*** Opening THE INPUT ***

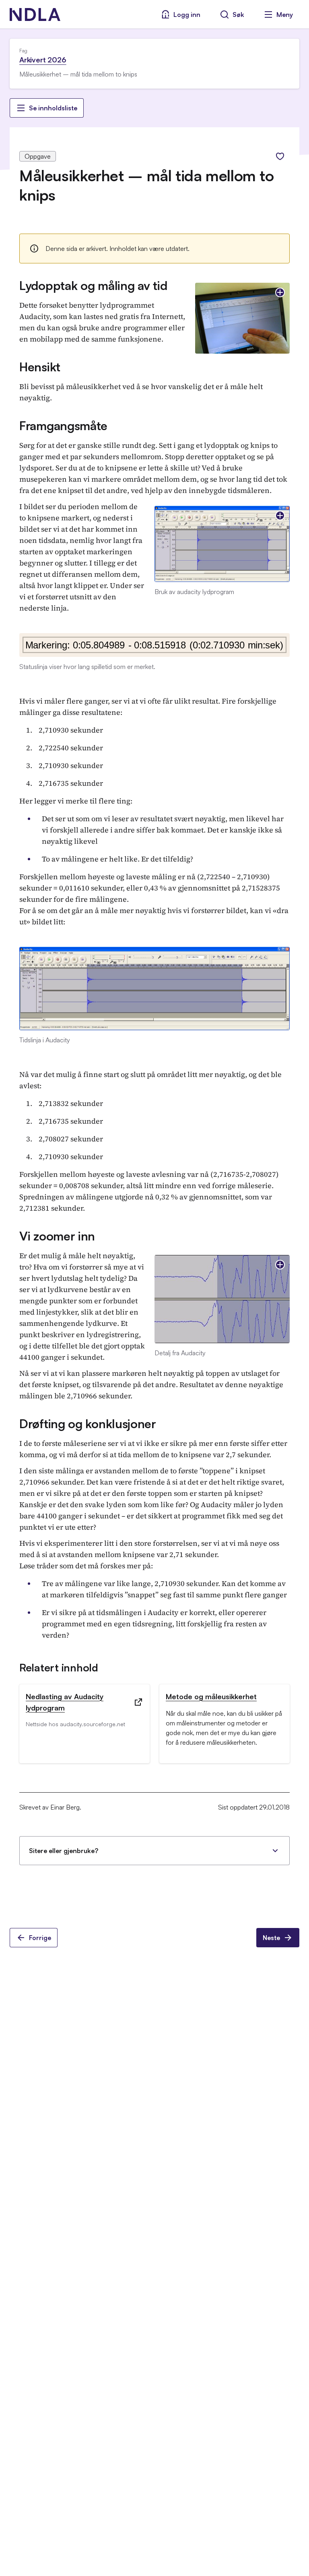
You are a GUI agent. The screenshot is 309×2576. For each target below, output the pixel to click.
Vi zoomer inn (57, 1235)
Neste (271, 1938)
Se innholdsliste (53, 108)
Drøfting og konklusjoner (87, 1423)
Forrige (40, 1938)
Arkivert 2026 (42, 59)
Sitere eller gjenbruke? (63, 1851)
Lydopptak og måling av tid (93, 285)
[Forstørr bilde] (280, 292)
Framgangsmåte (63, 425)
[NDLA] (35, 14)
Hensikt (39, 366)
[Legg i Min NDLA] (280, 156)
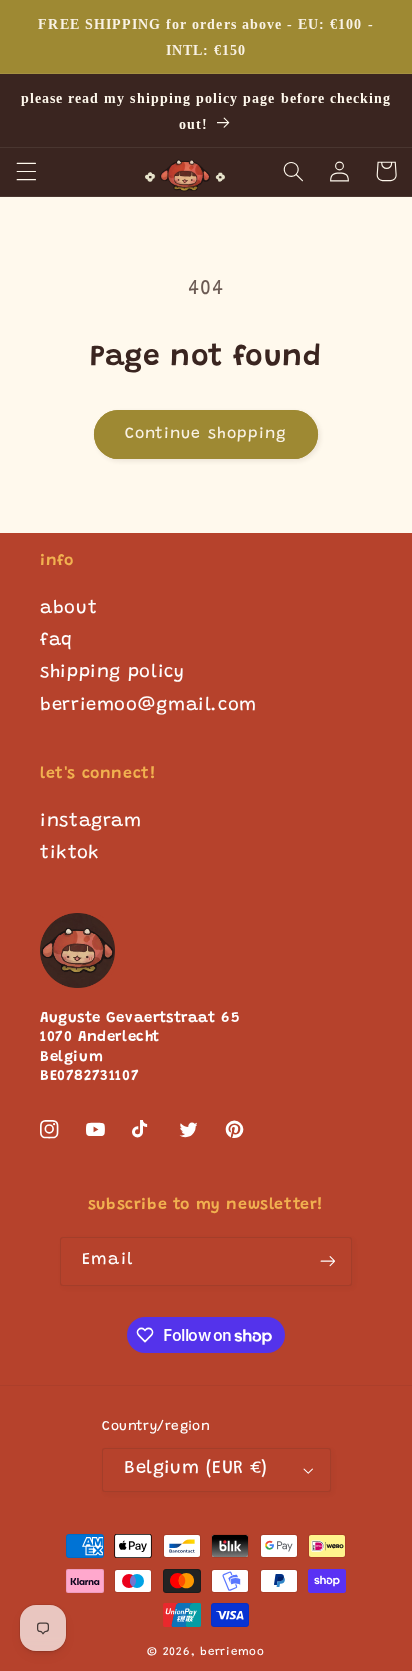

*** Closing THE INPUT ***

• [TASK GOAL] Every line from the one containing "Lydopptak og måling av tid (93, 285)" through the end of the listing is to be copied exactly; the pictures are not.

• [SOLUTION TO THIS TASK]
Lydopptak og måling av tid (93, 285)
[Forstørr bilde] (280, 292)
Framgangsmåte (63, 425)
[NDLA] (35, 14)
Hensikt (39, 366)
[Legg i Min NDLA] (280, 156)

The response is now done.